La première chambre, celle de madame Goujet, était conservée pieusement dans l’état où elle l’avait laissée. Près de la fenêtre, sur une chaise, le tambour se trouvait posé, à côté du grand fauteuil qui semblait attendre la vieille dentellière. Le lit était fait, et elle aurait pu se coucher, si elle avait quitté le cimetière pour venir passer la soirée avec son enfant. La chambre gardait un recueillement, une odeur d’honnêteté et de bonté.

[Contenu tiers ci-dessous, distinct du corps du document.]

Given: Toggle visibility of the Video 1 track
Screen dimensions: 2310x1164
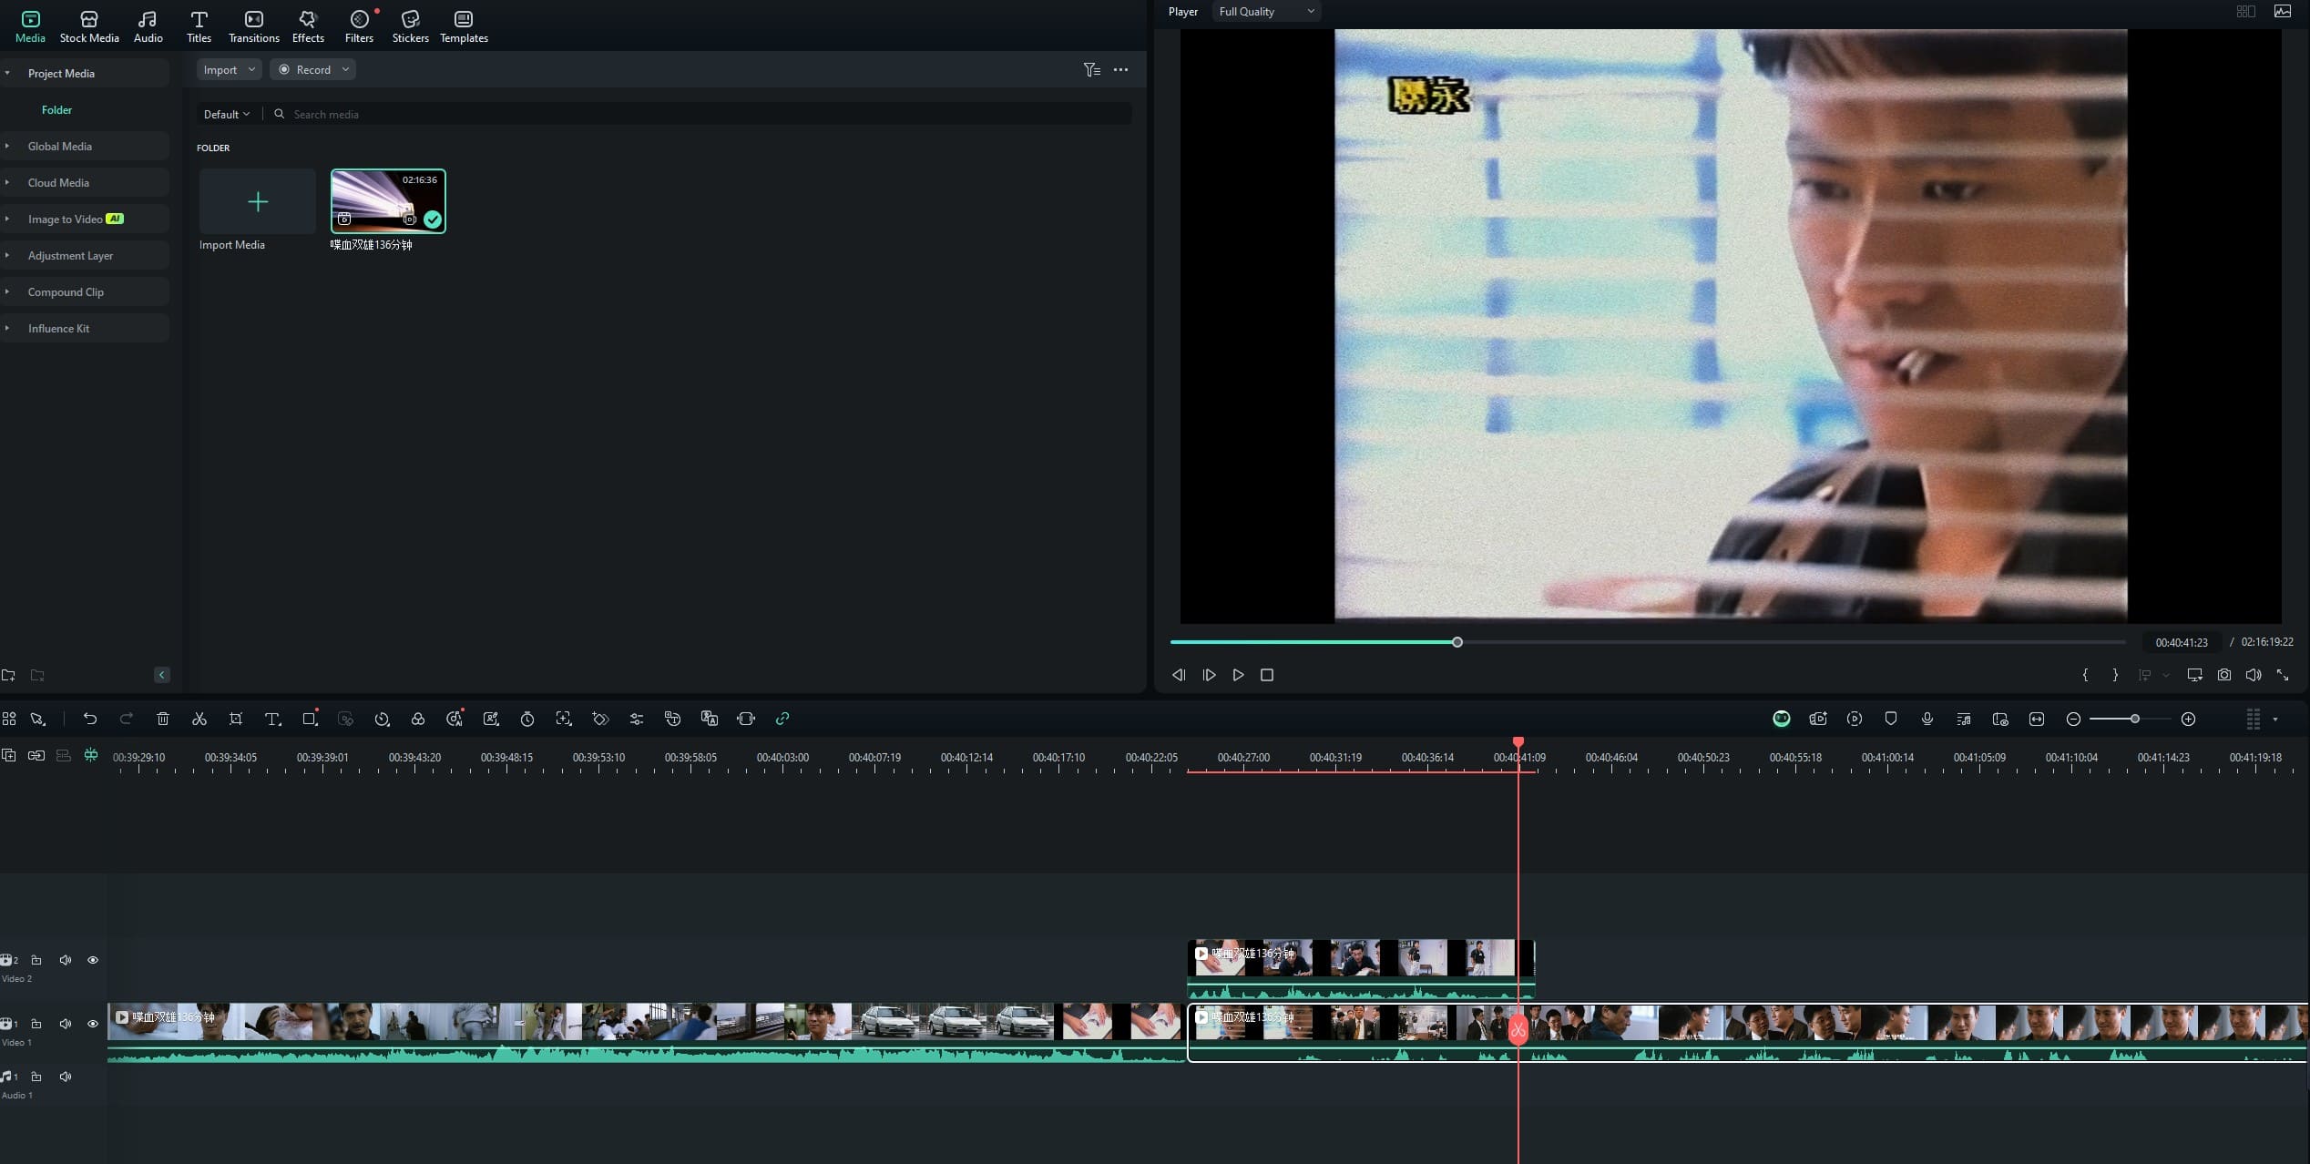Looking at the screenshot, I should (x=93, y=1023).
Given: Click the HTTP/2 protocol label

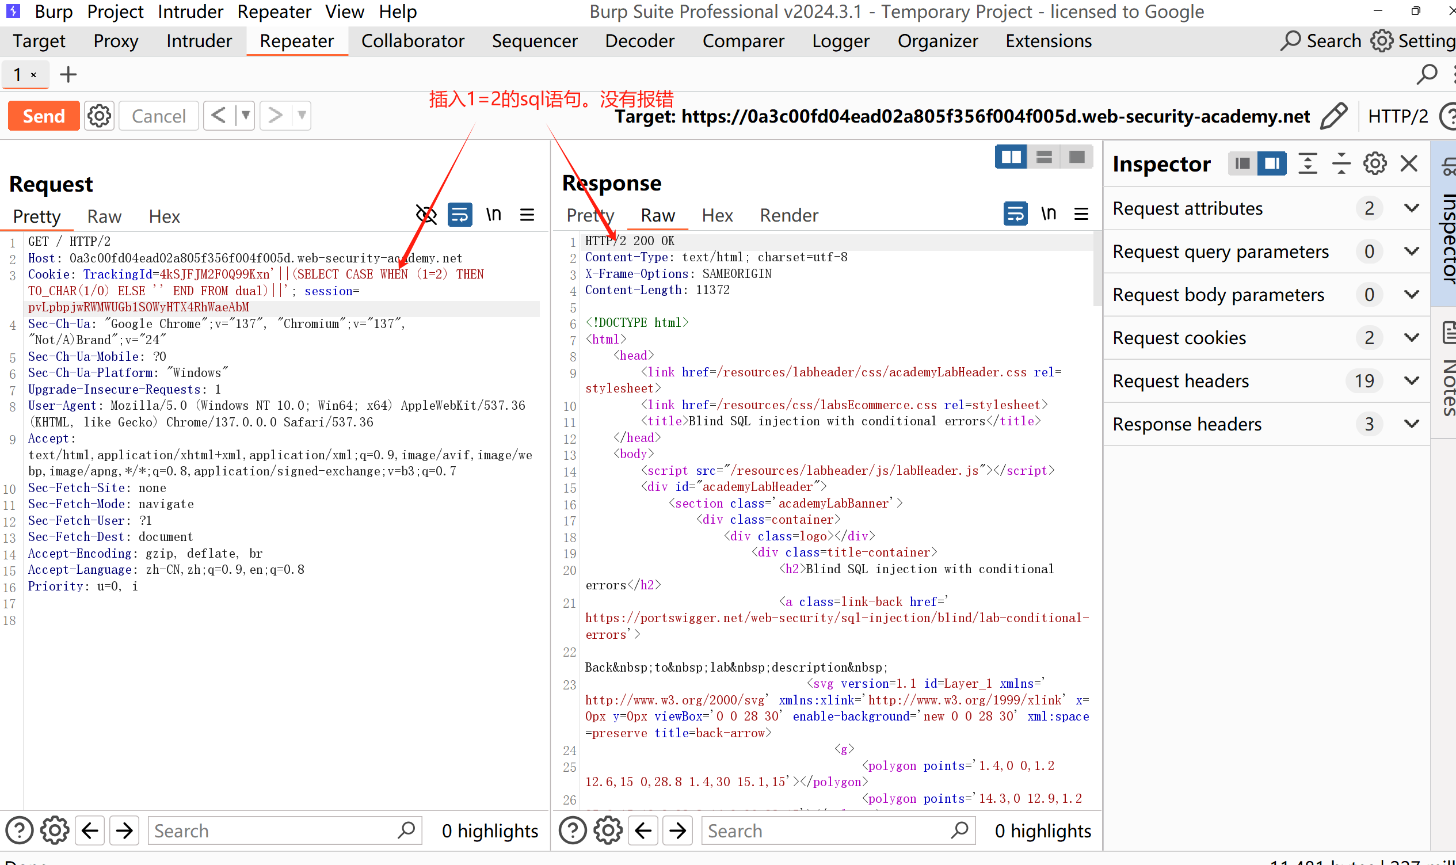Looking at the screenshot, I should coord(1397,116).
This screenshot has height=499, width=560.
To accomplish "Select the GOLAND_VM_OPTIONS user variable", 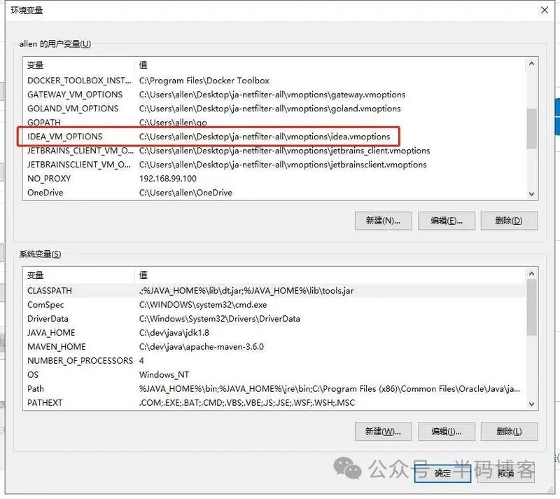I will click(x=73, y=109).
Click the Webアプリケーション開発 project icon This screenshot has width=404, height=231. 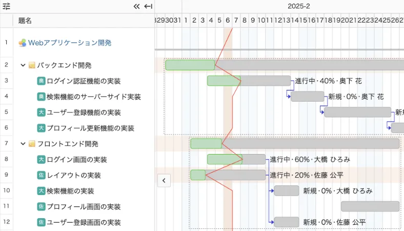point(22,43)
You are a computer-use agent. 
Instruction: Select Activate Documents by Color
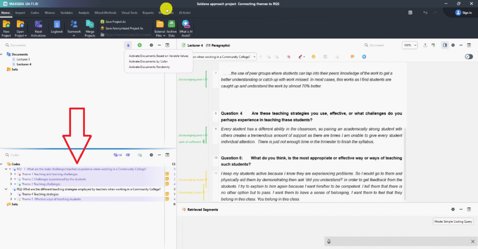[148, 61]
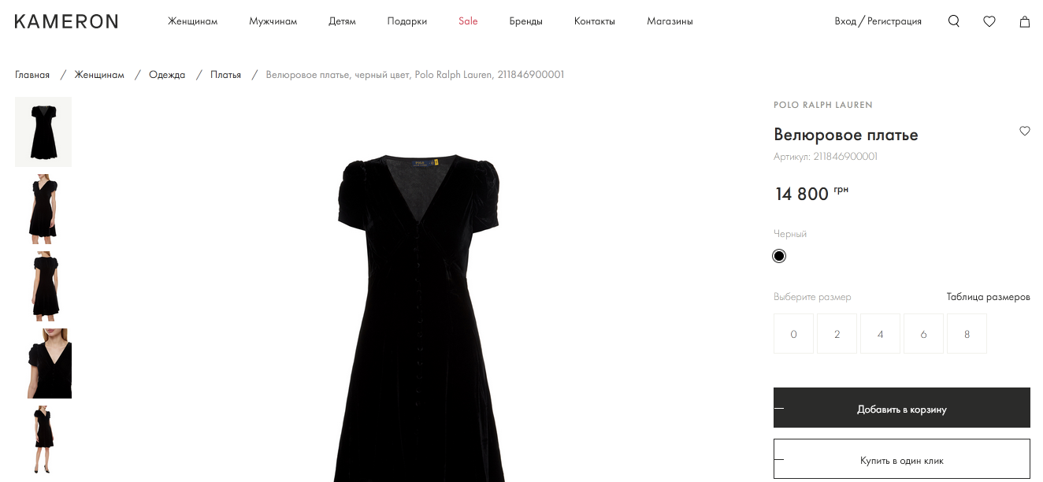The image size is (1043, 482).
Task: Click the KAMERON logo
Action: (x=66, y=21)
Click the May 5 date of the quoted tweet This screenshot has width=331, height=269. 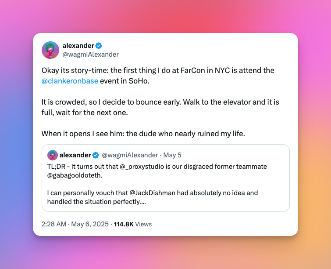(x=172, y=155)
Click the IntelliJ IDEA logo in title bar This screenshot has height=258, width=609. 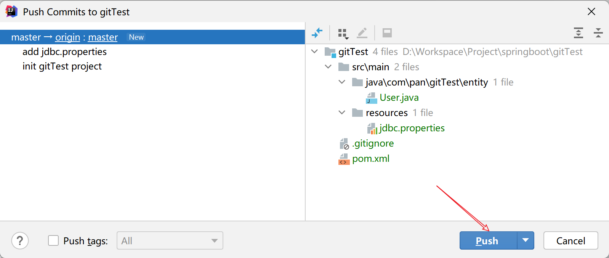[11, 11]
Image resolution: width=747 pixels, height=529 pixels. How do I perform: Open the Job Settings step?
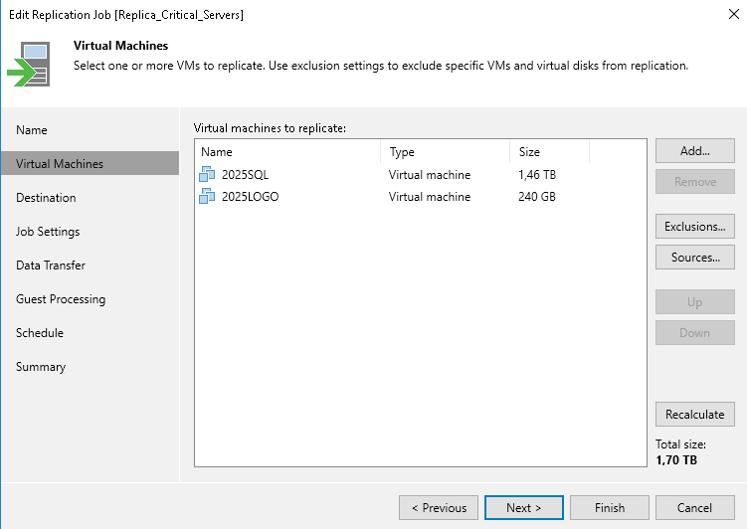pos(48,232)
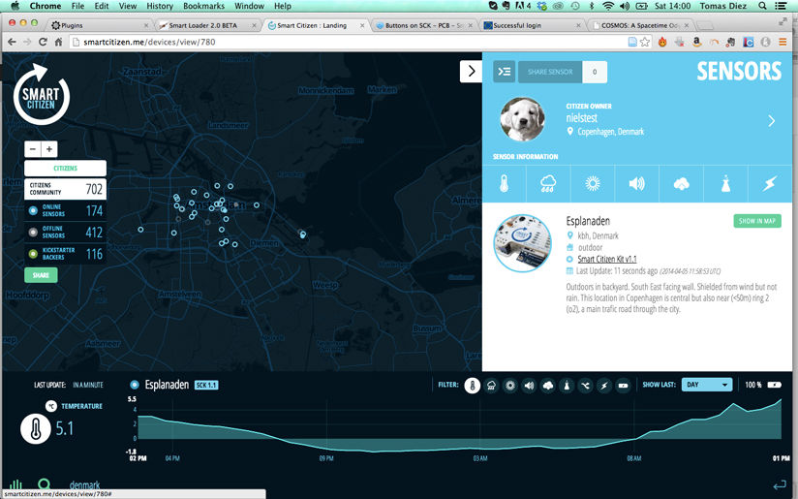Click the browser address bar URL field
Image resolution: width=798 pixels, height=499 pixels.
tap(339, 42)
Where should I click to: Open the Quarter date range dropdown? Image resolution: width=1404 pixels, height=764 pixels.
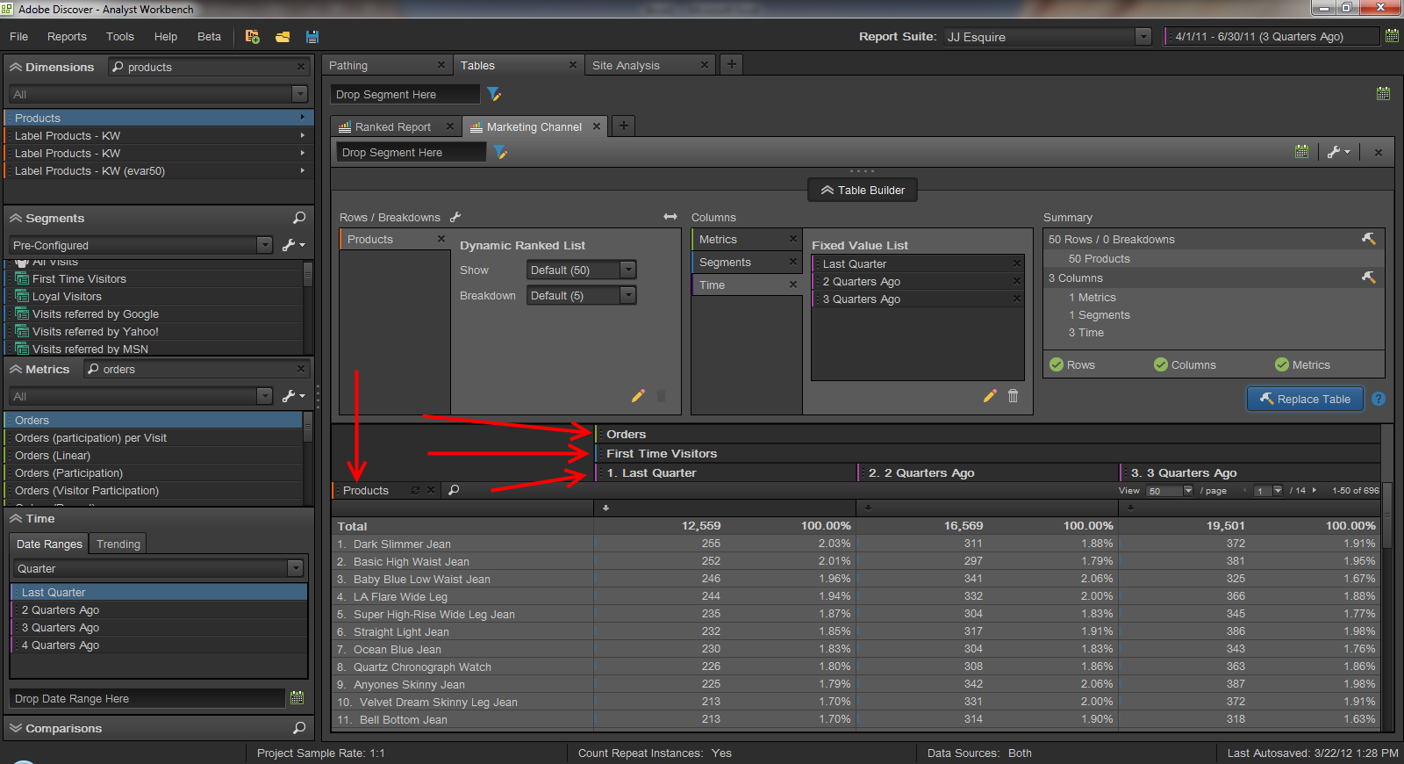pyautogui.click(x=295, y=568)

— Entrez, répéta plus haut le forgeron.

Elle entra, peureuse, de l’air d’une fille qui se coule dans un endroit respectable. Lui, était tout pâle et tout tremblant, d’introduire ainsi une femme chez sa mère morte. Ils traversèrent la pièce à pas étouffés, comme pour éviter la honte d’être entendus. Puis, quand il eut poussé Gervaise dans sa chambre, il ferma la porte. Là, il était chez lui. C’était l’étroit cabinet qu’elle connaissait, une chambre de pensionnaire, avec un petit lit de fer garni de rideaux blancs. Contre les murs, seulement, les images découpées s’étaient encore étalées et montaient jusqu’au plafond. Gervaise, dans cette pureté, n’osait avancer, se retirait loin de la lampe. Alors, sans une parole, pris d’une rage, il voulut la saisir et l’écraser entre ses bras. Mais elle défaillait, elle murmura :

— Oh ! mon Dieu !… oh ! mon Dieu !…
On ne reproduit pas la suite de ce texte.